Les commentaires sont nombreux. Il n’est sans doute pas utile d’en ajouter un. Sauf cependant pour attirer l’attention sur la finale : les trois derniers hémistiches (rèch, sin, taw) :

Crainte de Dieu : commencement de la sagesse
Bon sens de tous ceux qui s’en inspirent
Sa louange dure à jamais

Aussi peu « actuelle » que la louange, la crainte de Dieu est étrangère à nos conceptions. Cependant, dans le langage biblique, les deux vont ensemble. Notons que le grand « hymne à la sagesse » (Job 28) termine par cet éloge de la crainte de Dieu.

Il est, pour nous, habituel de craindre la guerre, la souffrance, la pauvreté, les contraintes des puissants… bref, les craintes sont nombreuses, mais la crainte de Dieu signifie tout autre chose.

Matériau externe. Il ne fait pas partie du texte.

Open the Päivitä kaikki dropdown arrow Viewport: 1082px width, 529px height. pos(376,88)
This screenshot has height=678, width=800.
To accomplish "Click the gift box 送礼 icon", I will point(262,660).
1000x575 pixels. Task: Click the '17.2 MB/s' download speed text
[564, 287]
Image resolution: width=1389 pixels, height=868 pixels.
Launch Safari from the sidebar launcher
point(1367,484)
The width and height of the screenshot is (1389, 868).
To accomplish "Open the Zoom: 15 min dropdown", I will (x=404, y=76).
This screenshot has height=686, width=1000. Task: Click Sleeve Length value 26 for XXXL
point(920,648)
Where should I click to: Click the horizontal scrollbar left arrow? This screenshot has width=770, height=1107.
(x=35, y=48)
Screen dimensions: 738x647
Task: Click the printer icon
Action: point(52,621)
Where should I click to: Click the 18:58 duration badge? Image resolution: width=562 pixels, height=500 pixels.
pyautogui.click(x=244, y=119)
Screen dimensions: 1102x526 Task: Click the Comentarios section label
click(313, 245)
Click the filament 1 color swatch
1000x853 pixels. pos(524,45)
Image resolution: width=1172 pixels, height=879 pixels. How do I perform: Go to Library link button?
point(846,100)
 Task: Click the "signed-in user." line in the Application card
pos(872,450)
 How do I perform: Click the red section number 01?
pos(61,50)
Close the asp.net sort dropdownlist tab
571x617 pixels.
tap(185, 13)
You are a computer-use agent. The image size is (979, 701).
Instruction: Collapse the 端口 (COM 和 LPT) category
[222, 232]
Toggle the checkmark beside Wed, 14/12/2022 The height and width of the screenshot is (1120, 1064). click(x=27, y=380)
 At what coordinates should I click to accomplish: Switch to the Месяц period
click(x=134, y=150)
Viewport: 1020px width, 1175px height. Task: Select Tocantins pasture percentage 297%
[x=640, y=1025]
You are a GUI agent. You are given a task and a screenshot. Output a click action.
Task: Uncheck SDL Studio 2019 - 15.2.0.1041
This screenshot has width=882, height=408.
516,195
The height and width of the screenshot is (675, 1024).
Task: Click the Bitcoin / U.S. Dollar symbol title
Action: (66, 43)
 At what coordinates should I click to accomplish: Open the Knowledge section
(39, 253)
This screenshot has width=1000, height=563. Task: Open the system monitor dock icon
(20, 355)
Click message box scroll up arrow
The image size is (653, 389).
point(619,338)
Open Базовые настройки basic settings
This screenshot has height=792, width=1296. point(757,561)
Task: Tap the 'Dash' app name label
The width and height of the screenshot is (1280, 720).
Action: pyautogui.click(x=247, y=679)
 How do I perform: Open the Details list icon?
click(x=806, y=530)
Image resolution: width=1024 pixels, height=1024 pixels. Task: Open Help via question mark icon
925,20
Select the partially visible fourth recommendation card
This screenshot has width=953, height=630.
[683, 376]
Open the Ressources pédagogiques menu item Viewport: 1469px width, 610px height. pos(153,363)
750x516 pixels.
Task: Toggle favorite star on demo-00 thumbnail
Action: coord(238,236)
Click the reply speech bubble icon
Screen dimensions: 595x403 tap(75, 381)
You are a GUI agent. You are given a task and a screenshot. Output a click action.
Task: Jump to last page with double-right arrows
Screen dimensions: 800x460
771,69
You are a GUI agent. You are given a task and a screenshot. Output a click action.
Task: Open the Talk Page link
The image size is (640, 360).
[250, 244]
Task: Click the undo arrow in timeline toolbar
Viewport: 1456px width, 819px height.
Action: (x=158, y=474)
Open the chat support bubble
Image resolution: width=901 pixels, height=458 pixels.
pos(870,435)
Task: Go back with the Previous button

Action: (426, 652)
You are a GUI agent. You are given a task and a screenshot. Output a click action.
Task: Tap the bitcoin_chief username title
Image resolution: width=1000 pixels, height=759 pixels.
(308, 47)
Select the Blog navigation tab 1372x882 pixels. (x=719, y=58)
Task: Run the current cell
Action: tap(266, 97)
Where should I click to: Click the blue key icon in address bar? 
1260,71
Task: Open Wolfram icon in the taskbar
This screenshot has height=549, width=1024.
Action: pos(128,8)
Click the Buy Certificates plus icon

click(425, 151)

Rappelons qu’il ne s’agit pas de peur, mais de crainte révérentielle. C’est pourquoi les croyants étaient désignés sous le titre de « craignants Dieu ». Et cette « crainte » a pu les conduire à ne pas craindre le roi ou l’empereur.

Loin de tous les dogmatismes et intégrismes, cette religion n’écarte personne. Et la « crainte » est le commencement de ce long chemin dont la fin s’appelle « sagesse ». Pas de sagesse sans crainte ; pas d’avancée sans louange. C’est ce que rappelle la finale de ce psaume : « Sa louange » (tehillato) dure à jamais », prolongeant l’halléluya du titre.

Dans ces textes anciens, c’est là un lien fondamental qu’il est impossible de ne pas percevoir. Nous pouvons, certes, changer de vocabulaire. Surtout si ce vocabulaire nous semble trop lié à une conception religieuse qui nous est étrangère –voire adverse. L’histoire ne peut être refaite.

Mais notre réalité humaine n’est pas bornée au seul vocabulaire, ni aux événements de notre passé. Le corps n’est pas le vêtement. Et si le vêtement gêne : ôtons-le. Que l’essentiel, cependant, soit préservé, en tous temps.